Campbell had earlier acknowledged the possibility of the council amending its position, but declined to state whether he would withhold the bill he hoped would send a message to the people and elected officials of Berkeley.
“Basically what we’re saying here is, ‘OK, if this is what you are going to do, don’t ask taxpayers from all over the country to subsidize you!’ ” Campbell said at the time.
Berkeley’s city council members reaffirmed at the meeting that they support American troops abroad and weren’t attempting to “ostracize” them, but instead sought to limit recruitment efforts on behalf of what they characterized as an “illegal” war.
While Campbell was nursing a lost voice and unavailable for comment, he did respond to questions via e-mail.

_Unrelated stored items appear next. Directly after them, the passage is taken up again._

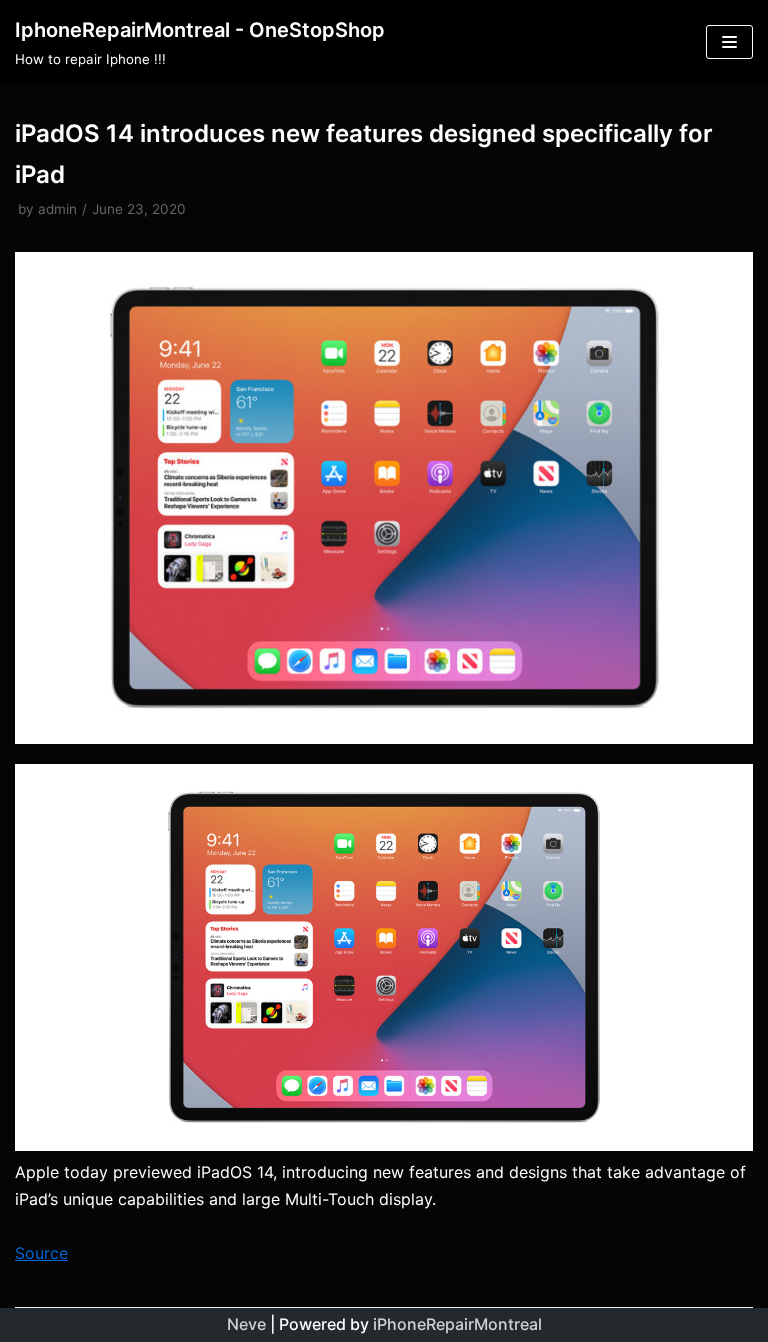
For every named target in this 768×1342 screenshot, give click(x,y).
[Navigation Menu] (729, 42)
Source (41, 1253)
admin (57, 209)
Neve (246, 1324)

“It is absolutely ridiculous and inconsistent for the Berkeley City Council to say that somehow they support our troops in the military, while simultaneously opposing the efforts of those who want to join that very same military,” he said. “They are trying to salvage some rhetorical middle ground, and it just does not work.”
Rep. Dana Rohrabacher also ripped Berkeley.

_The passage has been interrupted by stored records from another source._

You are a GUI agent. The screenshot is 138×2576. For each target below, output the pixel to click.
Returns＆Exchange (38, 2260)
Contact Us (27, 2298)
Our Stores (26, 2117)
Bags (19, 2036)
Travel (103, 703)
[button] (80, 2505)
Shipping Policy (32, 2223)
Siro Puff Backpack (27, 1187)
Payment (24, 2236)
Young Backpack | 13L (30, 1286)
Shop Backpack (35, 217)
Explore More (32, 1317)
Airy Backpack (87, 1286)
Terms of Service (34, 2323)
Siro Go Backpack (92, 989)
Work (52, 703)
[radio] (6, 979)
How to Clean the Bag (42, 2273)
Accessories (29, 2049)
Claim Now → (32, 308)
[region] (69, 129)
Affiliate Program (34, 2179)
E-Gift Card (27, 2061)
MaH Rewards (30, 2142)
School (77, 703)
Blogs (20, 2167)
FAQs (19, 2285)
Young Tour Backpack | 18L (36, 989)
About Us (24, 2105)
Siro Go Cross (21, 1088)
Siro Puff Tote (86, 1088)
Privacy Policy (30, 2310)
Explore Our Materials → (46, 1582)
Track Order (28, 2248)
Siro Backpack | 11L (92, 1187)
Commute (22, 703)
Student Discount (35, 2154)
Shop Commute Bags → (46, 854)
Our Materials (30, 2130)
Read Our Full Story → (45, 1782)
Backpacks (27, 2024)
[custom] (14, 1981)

“As the son of a Marine, I think what Berkeley has done is another example of the dimwitted, leftist mind-set that seems to germinate in the Berkeley environment,” he said via e-mail. “And the next time the country is in danger and the lives of millions of people are at stake, maybe we can call on the Berkeley City Council to defend us.”
Attempts to contact Berkeley City Council members were unsuccessful.
STATE GOP FACES MASSIVE DEBT
The Orange County Republican Party may be auctioning off a “ROMNY08” license plate on eBay this week, accessible through this site, but Wednesday’s $56 high bid won’t go far in alleviating the state party’s $3-million debt.
The problem got even worse this week when Larry Dodge, American Sterling Co.’s chief executive, wrote a letter to party Chairman Ron Nehring suggesting he may withhold a promised $3-million check the party had counted on to balance its books.
The letter, obtained by the Associated Press, criticizes Nehring as ineffectual and identifies a number of perceived shortfalls with the party.
“The registration gap [with Democrats] is widening, contributions are drying up, key posts have been left open for a year,” he said. “Immediate comprehensive action is required — the stakes are too high, the problems too deep, to do otherwise.”
Republican presidential candidates alone raked in about $1 million in the Newport-Mesa area, prompting one prominent Newport donor to express confidence the party would recover.
“We just had a tough campaign season, and there was lots of money going through here,” Inland Energy Company President Buck Johns said. “Just like any business, you have to balance the inflow and the outflow.”
“It’s a good lesson for the state party and a good lesson for Ron [Nehring],” he added. “I don’t perceive any problems in alleviating the debt.”
Johns stopped short of offering $3 million to the party himself.